Each line from the beginning of the entries below through the line that includes "[Add to shopping list] (43, 931)" must be returned exactly as given.

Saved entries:
*-*-*

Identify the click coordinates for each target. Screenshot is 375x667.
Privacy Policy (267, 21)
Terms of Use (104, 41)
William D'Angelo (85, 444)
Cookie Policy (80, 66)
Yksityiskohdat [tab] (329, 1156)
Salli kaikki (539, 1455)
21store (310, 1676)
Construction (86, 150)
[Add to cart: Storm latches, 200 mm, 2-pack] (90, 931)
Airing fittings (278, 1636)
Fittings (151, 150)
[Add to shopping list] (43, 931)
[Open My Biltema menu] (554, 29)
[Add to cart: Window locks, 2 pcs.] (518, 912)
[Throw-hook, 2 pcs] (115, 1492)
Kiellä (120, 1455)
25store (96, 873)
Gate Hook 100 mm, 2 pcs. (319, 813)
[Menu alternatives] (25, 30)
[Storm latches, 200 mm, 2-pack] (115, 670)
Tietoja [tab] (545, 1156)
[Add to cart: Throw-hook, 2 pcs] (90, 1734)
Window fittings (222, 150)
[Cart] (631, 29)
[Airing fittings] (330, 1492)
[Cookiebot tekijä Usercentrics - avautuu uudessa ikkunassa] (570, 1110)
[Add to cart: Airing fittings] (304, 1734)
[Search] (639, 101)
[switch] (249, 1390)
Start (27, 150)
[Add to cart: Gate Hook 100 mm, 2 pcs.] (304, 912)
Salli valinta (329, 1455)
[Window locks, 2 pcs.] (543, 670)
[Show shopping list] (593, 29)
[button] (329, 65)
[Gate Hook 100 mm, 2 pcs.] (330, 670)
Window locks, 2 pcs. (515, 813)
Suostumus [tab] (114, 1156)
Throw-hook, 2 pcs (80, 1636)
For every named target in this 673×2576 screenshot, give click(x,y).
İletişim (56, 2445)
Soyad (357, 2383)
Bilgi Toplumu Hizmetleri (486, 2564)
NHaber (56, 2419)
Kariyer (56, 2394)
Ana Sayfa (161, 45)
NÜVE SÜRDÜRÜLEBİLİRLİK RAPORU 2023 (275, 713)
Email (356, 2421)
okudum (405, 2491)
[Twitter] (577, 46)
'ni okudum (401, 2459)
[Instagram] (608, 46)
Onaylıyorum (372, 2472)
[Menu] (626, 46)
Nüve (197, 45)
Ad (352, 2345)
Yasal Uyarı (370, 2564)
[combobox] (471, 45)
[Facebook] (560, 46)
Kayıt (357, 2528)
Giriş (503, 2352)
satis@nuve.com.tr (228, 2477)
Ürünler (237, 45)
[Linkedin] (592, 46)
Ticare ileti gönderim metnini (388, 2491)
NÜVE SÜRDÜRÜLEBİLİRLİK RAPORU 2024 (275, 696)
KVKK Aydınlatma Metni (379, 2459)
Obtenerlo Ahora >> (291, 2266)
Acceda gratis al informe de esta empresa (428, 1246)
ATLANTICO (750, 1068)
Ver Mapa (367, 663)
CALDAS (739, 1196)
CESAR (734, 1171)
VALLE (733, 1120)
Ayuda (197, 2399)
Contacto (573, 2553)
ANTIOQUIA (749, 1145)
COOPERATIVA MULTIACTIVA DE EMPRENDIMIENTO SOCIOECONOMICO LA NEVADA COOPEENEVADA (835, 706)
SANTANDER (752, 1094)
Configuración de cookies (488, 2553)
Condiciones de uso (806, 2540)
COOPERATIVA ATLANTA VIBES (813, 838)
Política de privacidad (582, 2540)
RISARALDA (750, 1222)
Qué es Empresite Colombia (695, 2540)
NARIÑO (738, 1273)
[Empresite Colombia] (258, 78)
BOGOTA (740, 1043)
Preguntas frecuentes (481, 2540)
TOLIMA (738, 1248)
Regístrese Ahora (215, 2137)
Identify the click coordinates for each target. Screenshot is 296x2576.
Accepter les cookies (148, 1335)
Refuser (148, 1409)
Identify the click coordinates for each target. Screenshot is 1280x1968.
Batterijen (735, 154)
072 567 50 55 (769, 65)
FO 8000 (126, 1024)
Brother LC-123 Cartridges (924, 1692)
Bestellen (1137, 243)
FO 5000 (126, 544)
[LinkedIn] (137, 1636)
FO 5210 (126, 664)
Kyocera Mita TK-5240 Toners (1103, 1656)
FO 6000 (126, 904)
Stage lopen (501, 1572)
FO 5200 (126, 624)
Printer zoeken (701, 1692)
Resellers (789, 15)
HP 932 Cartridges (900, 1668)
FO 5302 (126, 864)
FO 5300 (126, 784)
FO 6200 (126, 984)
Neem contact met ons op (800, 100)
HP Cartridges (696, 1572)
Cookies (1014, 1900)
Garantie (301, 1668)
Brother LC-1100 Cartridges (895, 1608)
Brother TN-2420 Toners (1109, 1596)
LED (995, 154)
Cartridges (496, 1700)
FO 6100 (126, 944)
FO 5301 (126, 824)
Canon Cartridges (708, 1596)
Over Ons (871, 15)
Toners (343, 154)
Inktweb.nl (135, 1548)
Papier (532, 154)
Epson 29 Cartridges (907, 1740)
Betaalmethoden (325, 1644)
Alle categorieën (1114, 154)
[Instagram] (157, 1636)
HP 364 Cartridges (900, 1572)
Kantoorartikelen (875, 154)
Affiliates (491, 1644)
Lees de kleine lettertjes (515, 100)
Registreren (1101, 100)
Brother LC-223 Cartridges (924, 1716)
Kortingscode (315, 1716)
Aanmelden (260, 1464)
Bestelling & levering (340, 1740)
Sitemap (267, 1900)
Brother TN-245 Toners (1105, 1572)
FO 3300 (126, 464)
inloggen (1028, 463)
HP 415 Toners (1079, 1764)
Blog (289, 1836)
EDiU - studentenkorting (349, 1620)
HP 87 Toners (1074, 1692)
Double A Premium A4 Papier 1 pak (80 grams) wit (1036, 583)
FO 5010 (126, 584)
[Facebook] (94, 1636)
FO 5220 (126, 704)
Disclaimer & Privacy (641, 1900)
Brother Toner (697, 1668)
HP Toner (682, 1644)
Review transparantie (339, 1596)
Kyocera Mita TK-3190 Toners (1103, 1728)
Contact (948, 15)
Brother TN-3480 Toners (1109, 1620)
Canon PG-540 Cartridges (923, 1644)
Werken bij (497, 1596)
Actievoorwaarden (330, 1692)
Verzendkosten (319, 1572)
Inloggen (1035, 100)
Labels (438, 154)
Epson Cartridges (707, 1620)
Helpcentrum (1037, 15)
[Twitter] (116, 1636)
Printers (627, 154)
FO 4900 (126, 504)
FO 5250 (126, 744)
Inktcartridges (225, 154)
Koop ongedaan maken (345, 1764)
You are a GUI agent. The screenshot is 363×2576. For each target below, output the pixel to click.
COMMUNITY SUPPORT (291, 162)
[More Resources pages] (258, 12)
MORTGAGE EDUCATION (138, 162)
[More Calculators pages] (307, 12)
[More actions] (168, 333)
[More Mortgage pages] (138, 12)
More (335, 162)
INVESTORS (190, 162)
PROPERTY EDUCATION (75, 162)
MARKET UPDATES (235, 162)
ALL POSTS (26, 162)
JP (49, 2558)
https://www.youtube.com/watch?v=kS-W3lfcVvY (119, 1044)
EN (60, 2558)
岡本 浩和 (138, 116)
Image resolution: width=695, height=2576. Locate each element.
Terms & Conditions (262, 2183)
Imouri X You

*-*-*

▶ [RESPONSE]:
Identify the click coordinates for each target. Screenshot is 375x667.
Privacy Policy (267, 21)
Terms of Use (104, 41)
William D'Angelo (85, 444)
Cookie Policy (80, 66)
Yksityiskohdat [tab] (329, 1156)
Salli kaikki (539, 1455)
21store (310, 1676)
Construction (86, 150)
[Add to cart: Storm latches, 200 mm, 2-pack] (90, 931)
Airing fittings (278, 1636)
Fittings (151, 150)
[Add to shopping list] (43, 931)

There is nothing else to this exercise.